*RECORDS FOR PROCESSING*.
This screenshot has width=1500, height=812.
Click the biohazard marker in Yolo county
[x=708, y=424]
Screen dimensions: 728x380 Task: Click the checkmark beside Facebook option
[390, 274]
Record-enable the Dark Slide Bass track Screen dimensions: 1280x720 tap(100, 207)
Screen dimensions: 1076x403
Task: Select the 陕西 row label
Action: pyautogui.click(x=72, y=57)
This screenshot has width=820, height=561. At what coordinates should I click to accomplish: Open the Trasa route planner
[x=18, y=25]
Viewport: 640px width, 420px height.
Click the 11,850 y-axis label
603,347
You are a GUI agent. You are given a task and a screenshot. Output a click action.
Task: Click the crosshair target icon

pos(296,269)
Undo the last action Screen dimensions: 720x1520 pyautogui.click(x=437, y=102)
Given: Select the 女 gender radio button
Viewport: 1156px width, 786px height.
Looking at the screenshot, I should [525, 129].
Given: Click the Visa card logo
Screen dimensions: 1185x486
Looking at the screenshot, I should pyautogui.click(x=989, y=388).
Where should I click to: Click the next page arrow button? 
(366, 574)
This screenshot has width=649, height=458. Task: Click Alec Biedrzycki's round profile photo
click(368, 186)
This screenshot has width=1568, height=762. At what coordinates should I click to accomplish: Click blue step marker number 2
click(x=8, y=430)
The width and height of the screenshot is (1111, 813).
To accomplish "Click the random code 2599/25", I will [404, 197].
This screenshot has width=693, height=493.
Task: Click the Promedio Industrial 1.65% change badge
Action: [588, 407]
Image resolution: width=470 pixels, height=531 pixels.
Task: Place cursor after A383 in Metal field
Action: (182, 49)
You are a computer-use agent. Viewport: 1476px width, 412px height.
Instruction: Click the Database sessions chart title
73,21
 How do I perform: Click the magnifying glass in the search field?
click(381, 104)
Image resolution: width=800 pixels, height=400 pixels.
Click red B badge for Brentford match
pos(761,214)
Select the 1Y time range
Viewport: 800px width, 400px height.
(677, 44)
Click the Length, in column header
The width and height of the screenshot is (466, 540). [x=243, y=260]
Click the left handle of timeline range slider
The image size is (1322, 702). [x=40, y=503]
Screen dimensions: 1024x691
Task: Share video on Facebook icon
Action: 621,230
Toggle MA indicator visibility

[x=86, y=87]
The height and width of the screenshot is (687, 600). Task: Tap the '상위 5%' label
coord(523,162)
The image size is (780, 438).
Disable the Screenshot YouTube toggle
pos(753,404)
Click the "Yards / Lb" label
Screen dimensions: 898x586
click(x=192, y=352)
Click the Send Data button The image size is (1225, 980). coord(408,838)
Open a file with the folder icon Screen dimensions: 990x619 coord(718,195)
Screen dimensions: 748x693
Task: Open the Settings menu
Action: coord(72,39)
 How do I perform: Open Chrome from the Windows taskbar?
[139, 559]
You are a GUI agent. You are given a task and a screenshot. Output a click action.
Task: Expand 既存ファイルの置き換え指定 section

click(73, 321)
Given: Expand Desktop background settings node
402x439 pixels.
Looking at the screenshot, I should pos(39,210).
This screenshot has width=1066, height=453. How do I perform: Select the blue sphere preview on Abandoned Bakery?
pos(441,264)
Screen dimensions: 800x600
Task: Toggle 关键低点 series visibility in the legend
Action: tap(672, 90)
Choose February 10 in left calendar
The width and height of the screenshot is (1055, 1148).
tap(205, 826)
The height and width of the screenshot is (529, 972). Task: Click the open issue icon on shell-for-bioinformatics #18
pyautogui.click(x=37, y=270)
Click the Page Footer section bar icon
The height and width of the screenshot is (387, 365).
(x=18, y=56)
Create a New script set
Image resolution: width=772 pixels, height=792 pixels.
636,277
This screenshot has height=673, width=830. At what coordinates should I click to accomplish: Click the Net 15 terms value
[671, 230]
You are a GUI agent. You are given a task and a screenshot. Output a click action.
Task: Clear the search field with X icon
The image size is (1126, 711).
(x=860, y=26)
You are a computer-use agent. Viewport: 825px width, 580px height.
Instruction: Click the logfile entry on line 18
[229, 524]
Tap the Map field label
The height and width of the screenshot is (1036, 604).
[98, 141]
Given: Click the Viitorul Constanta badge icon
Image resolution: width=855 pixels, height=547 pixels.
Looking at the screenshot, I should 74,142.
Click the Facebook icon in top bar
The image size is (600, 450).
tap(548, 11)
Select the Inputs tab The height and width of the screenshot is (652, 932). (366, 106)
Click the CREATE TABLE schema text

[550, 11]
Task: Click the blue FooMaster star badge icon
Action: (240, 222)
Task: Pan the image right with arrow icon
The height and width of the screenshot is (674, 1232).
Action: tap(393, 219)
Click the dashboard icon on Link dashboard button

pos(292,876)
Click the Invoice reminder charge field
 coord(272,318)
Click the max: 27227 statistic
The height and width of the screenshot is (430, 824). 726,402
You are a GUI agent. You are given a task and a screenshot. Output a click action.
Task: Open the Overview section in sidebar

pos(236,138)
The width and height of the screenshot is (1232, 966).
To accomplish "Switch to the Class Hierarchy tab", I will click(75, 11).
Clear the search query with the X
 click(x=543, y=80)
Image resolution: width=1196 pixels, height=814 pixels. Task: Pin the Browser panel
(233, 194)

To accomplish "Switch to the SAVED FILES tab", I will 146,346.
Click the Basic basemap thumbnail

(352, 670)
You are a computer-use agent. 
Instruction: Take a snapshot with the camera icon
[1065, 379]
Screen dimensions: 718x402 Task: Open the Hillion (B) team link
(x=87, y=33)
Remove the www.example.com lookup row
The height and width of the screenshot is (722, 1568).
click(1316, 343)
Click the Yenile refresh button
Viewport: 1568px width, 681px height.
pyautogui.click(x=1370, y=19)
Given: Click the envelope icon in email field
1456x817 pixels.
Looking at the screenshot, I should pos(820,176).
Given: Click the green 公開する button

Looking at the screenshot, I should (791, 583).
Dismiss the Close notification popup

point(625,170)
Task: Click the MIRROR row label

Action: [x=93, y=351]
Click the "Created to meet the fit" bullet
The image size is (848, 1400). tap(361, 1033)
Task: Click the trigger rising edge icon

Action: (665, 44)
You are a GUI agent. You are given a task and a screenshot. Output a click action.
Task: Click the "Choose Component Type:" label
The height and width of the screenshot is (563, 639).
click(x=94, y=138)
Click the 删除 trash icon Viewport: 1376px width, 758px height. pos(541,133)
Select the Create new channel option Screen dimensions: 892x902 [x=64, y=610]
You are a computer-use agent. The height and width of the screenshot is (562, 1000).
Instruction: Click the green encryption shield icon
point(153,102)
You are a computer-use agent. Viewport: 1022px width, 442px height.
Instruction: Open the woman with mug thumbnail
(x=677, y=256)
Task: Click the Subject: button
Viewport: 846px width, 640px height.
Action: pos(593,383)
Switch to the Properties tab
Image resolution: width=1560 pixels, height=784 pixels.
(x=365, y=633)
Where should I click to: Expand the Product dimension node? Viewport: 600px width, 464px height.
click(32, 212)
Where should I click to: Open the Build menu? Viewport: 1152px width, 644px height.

*WHAT THIS TASK INVOLVES*. From the listing above, copy all lines holding the word "computer".

*EXPECTED OUTPUT*.
You are a computer-use agent. Viewport: 1476px width, 412px height.
You are a computer-use agent. Viewport: 825px width, 580px height.
You are a computer-use agent. 
You are a computer-use agent. The height and width of the screenshot is (562, 1000).
You are a computer-use agent. Viewport: 1022px width, 442px height.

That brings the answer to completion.